> _Excerpted data_
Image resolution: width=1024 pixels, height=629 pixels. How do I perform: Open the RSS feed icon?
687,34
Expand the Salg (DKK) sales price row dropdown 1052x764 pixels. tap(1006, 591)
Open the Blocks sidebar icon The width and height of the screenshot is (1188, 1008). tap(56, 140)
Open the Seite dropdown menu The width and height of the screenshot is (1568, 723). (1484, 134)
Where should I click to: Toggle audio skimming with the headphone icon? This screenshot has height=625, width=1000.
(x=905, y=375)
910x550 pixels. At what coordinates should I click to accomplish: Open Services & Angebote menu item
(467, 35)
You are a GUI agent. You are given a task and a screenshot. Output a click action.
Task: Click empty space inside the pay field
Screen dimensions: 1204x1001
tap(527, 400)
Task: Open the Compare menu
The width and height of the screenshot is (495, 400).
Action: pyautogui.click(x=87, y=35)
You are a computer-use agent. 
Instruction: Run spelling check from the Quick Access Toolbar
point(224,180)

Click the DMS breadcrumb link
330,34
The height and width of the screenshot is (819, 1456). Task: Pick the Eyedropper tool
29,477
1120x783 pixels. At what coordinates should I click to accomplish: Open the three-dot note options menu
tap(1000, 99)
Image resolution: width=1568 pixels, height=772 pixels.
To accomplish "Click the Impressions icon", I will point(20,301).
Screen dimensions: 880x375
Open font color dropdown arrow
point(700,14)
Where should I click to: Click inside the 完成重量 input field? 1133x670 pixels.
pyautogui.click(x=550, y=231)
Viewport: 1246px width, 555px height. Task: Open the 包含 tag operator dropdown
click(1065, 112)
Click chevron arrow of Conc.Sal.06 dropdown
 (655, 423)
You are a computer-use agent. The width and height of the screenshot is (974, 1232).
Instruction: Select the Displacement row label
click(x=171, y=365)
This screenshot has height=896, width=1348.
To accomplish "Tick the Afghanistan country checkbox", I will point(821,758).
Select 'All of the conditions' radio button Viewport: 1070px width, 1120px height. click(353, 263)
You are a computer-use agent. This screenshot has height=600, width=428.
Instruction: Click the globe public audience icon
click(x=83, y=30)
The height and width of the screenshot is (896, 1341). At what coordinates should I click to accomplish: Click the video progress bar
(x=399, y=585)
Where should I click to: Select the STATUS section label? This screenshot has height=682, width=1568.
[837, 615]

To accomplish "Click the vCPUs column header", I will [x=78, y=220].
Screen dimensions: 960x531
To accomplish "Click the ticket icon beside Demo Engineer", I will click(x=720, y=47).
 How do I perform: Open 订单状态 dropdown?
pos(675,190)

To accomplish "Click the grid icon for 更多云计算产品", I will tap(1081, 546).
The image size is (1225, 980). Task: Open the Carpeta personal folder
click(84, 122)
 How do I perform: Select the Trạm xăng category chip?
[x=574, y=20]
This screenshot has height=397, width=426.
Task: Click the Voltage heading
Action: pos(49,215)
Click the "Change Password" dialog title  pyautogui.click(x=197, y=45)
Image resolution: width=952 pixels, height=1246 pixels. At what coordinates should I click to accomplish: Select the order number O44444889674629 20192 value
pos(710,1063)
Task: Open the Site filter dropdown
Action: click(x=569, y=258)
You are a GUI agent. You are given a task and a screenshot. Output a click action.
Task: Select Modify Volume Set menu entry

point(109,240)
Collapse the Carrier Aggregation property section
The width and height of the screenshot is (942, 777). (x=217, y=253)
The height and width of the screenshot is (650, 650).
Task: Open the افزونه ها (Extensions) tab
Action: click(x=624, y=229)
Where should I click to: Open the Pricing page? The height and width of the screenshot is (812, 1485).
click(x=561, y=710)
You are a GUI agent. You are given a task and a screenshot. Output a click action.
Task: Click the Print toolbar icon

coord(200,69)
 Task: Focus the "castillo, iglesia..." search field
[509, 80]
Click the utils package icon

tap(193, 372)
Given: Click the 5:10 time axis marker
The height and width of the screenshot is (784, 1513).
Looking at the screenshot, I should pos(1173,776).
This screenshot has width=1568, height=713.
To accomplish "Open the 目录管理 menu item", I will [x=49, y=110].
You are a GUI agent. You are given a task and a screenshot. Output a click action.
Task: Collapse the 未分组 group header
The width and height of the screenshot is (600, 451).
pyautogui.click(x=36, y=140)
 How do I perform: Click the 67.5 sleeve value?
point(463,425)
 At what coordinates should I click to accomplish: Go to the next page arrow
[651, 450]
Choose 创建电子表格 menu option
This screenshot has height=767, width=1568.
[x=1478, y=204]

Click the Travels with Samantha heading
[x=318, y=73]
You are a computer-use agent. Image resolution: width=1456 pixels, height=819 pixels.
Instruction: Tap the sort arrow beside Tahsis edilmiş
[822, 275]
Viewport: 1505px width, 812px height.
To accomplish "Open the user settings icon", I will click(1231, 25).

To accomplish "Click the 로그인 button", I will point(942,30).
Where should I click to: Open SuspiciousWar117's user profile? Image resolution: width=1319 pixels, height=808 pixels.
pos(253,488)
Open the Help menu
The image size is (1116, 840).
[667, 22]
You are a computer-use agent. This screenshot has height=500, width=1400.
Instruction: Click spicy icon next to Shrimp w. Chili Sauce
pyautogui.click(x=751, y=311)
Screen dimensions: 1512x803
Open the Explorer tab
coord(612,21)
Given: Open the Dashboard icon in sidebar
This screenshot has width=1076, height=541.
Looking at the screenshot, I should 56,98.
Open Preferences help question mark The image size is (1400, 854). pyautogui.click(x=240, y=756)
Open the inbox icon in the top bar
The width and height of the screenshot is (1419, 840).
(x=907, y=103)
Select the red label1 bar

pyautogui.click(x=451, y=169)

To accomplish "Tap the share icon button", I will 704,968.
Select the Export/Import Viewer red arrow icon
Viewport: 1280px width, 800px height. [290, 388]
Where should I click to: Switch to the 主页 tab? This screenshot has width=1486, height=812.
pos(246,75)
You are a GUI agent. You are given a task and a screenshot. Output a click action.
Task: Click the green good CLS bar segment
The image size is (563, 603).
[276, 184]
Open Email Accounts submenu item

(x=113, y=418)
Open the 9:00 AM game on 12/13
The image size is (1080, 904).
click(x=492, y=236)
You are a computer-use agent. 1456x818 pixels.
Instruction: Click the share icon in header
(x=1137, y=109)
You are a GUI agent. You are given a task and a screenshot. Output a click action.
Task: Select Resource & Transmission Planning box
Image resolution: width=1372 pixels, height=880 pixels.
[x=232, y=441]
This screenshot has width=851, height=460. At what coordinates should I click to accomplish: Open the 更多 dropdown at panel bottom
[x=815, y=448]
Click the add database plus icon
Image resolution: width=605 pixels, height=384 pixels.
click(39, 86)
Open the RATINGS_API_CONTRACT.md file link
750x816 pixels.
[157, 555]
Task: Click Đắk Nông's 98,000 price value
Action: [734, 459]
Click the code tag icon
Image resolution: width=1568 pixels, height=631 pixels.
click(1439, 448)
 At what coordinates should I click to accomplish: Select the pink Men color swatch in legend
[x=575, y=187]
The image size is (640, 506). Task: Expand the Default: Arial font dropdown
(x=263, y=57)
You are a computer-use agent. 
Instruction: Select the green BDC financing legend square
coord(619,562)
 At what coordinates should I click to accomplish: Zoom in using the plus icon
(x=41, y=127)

> _Requirements_
Copy the data above again, from the line that contains "Open the Seite" through the line that contains "(x=905, y=375)", inclusive. Multiply each click coordinate in the answers by 2.15 and round it to a whole number, with halves rounded up.

> _Written response_
Open the Seite dropdown menu The width and height of the screenshot is (1568, 723). (3191, 288)
Where should I click to: Toggle audio skimming with the headphone icon? This screenshot has height=625, width=1000.
(x=1946, y=806)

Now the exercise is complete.